-- What to produce --
Recast the entries from the line containing "You are a GUI" up to and including the line containing "The image size is (1918, 1003)." as a Markdown table with columns n and Line, one row per line, omitting blank lines.

***

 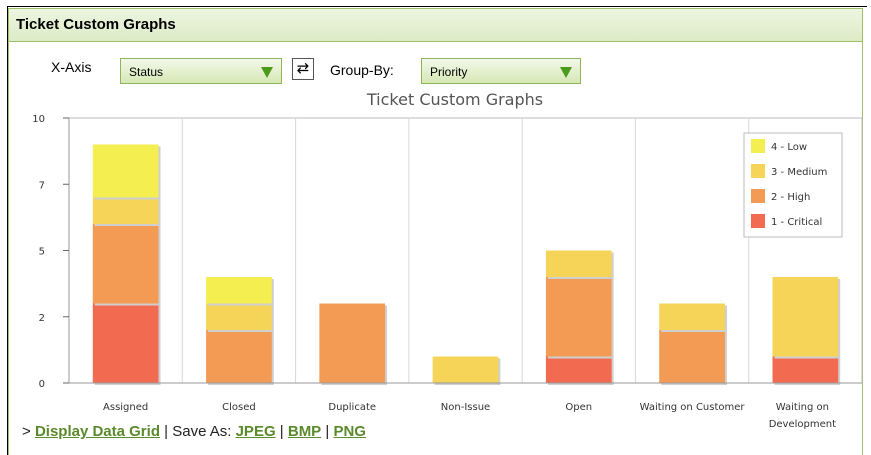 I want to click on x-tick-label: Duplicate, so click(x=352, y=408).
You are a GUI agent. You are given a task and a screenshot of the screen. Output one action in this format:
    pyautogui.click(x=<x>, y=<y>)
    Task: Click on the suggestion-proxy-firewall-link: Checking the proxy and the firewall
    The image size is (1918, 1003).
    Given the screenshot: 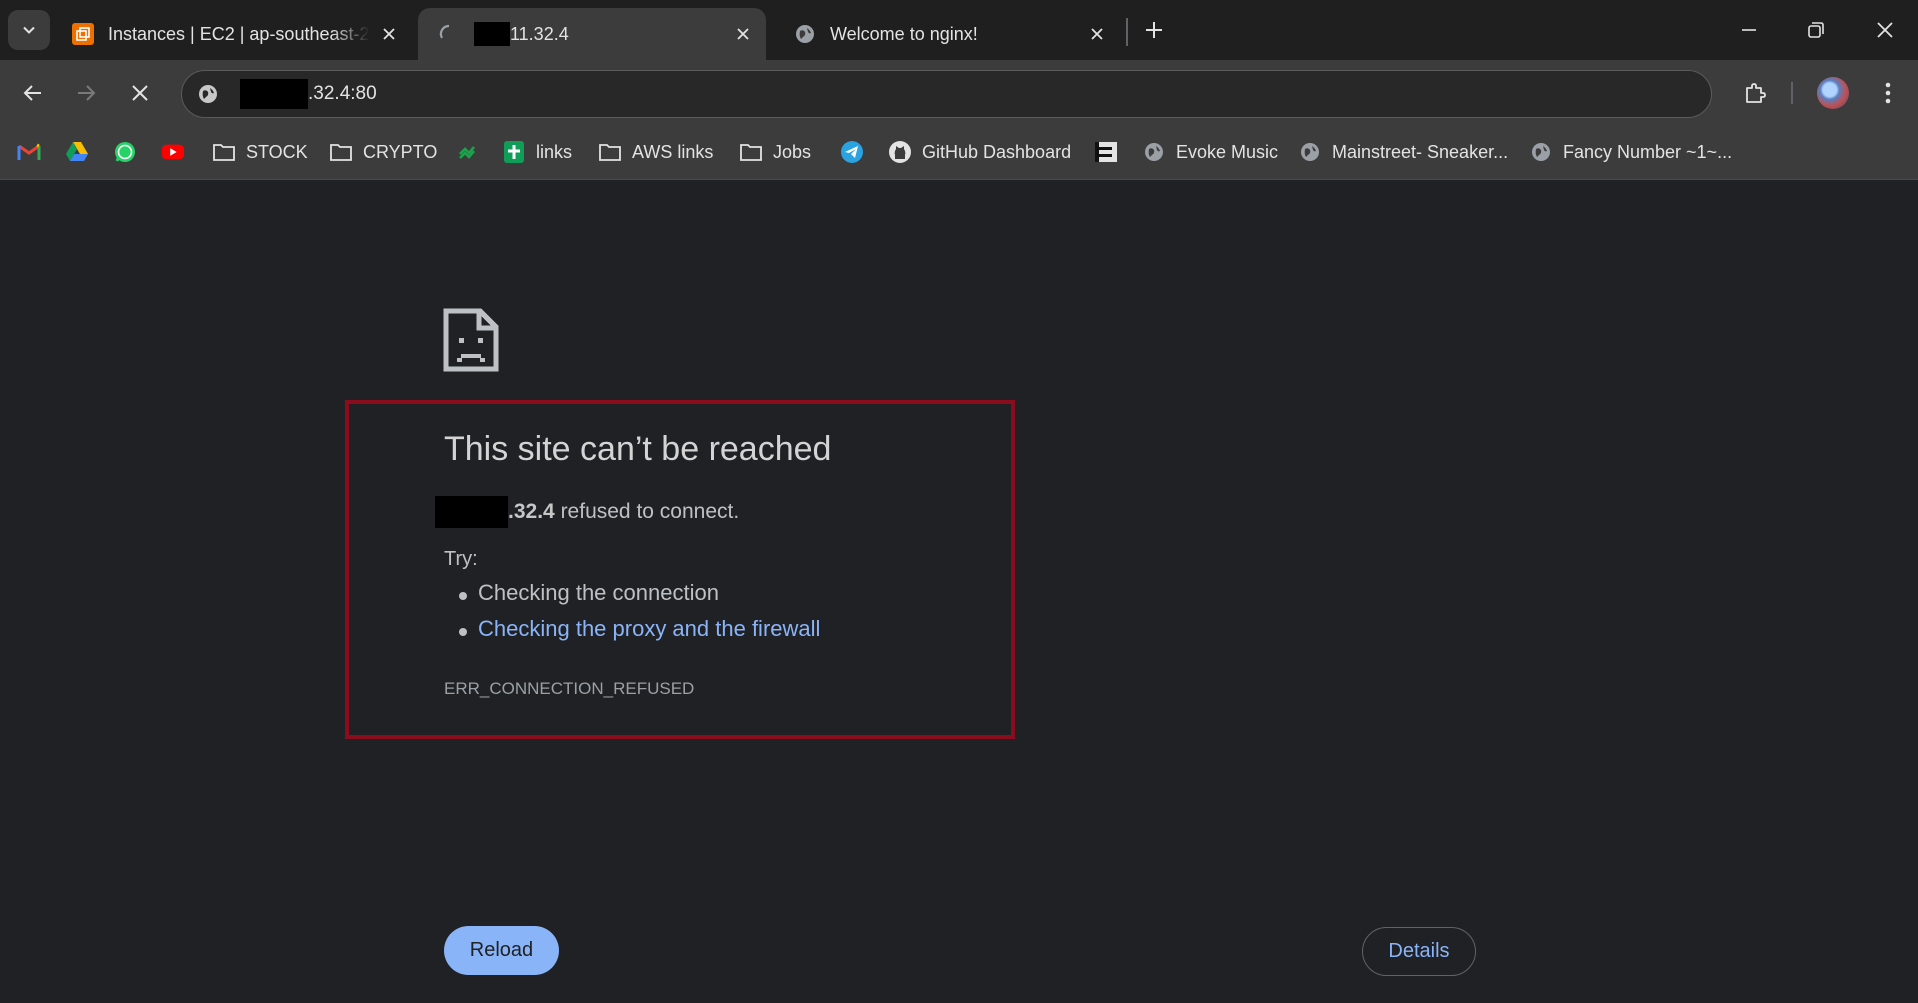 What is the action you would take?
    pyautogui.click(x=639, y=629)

***

-- Solution to this problem --
| n | Line |
|---|---|
| 1 | You are a GUI agent. You are given a task and a screenshot of the screen. Output one action in this format: |
| 2 |     pyautogui.click(x=<x>, y=<y>) |
| 3 |     Task: Click on the suggestion-proxy-firewall-link: Checking the proxy and the firewall |
| 4 |     The image size is (1918, 1003). |